(Text provided begins)

I have done research on Ask Different to see if this has been posted and to the best of my knowledge nothing this specific. I reviewed this but that question is more general.

So imagine that I have 10 (or more) Evernote windows and I want, with one shortcut, for all of them to be resized to half the monitor to the left. And then I have 6 terminal windows and want them all resized to a quarter screen to the upper right (different shortcut).

PS: What I currently use is SizeUp and it works great BUT in the case of the 10 Evernote windows, I'd have to use the keyboard shortcut 10 times.

  • This is hardly an answer but, out of the mentioned list, Slate, Moom and Flexiglass can save layouts/snapshots which is what you're looking for in a window manager. Essentially, you position windows the way you want and save a snapshot which can then be restored on the app's menu icon or shortcut.
    – user36018
    Jul 25, 2014 at 18:58
  • I see what you're saying, my only thing is that the windows would not have constant titles (in other words, they would be different windows) so it would make it harder to pre-define a set, does that make sense?
    – sbrown
    Jul 26, 2014 at 3:09
  • It does. Window tiling really. The Moom website says: "Save Your Window Layouts - After laying out your windows as you wish, create a new Arrange Windows Custom Control, and click the Save Snapshot button. This will save the layout—size and location—of all opened windows (optionally not saving obscured windows). Later, when you want your custom arrangement back, type the keyboard shortcut, or activate the saved layout via Moom's menus". I think it operates on the open windows and doesn't rely on a specific window title.
    – user36018
    Jul 26, 2014 at 14:34
  • Also check Stay. It can save and restore window layouts from different apps.
    – user36018
    Oct 16, 2014 at 16:12
  • Megadroid, this is exactly what I was looking for. Thank you so much for not dropping the subject! It sounds like having this question "officially answered" as by stack exchange process would be way helpful for other people. Do you want to paste your comment as an answer and I can declare it answered?
    – sbrown
    Oct 19, 2014 at 1:20

2 Answers 2


After testing Stay, I think it does what you want. Just launch your desired apps and store all open windows. You can then restore them on Stay's menu bar icon, with a shortcut key or have them restored automatically, when you launch each of the apps in question, or change displays.

(Text provided ends)
(Provided information begins)

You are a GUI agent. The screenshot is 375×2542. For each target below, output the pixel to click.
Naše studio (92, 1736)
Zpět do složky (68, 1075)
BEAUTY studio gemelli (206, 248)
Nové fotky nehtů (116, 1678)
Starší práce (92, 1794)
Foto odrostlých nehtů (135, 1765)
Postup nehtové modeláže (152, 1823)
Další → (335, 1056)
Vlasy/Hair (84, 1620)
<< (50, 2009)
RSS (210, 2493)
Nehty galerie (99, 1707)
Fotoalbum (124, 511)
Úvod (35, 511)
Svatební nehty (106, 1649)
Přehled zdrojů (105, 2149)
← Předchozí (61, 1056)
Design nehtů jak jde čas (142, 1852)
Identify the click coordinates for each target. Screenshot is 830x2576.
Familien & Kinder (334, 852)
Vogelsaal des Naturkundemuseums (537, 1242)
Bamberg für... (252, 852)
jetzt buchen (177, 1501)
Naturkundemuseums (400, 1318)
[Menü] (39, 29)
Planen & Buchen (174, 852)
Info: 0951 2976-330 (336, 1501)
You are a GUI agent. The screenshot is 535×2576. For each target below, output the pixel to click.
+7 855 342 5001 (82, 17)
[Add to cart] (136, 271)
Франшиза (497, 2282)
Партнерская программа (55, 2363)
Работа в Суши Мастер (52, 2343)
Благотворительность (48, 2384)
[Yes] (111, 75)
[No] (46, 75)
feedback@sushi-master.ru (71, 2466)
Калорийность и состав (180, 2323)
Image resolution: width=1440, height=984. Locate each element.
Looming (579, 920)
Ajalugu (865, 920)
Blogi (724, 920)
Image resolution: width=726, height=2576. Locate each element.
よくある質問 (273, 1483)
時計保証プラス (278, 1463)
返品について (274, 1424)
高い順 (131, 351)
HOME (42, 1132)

(Provided information ends)

Task description: Can you update the window-resizing post, starting with "So imagine that" and going on through "shortcut 10 times.", so that "Evernote" becomes "Safari"? Work only from the window-resizing post.

Response area:
So imagine that I have 10 (or more) Safari windows and I want, with one shortcut, for all of them to be resized to half the monitor to the left. And then I have 6 terminal windows and want them all resized to a quarter screen to the upper right (different shortcut).

PS: What I currently use is SizeUp and it works great BUT in the case of the 10 Safari windows, I'd have to use the keyboard shortcut 10 times.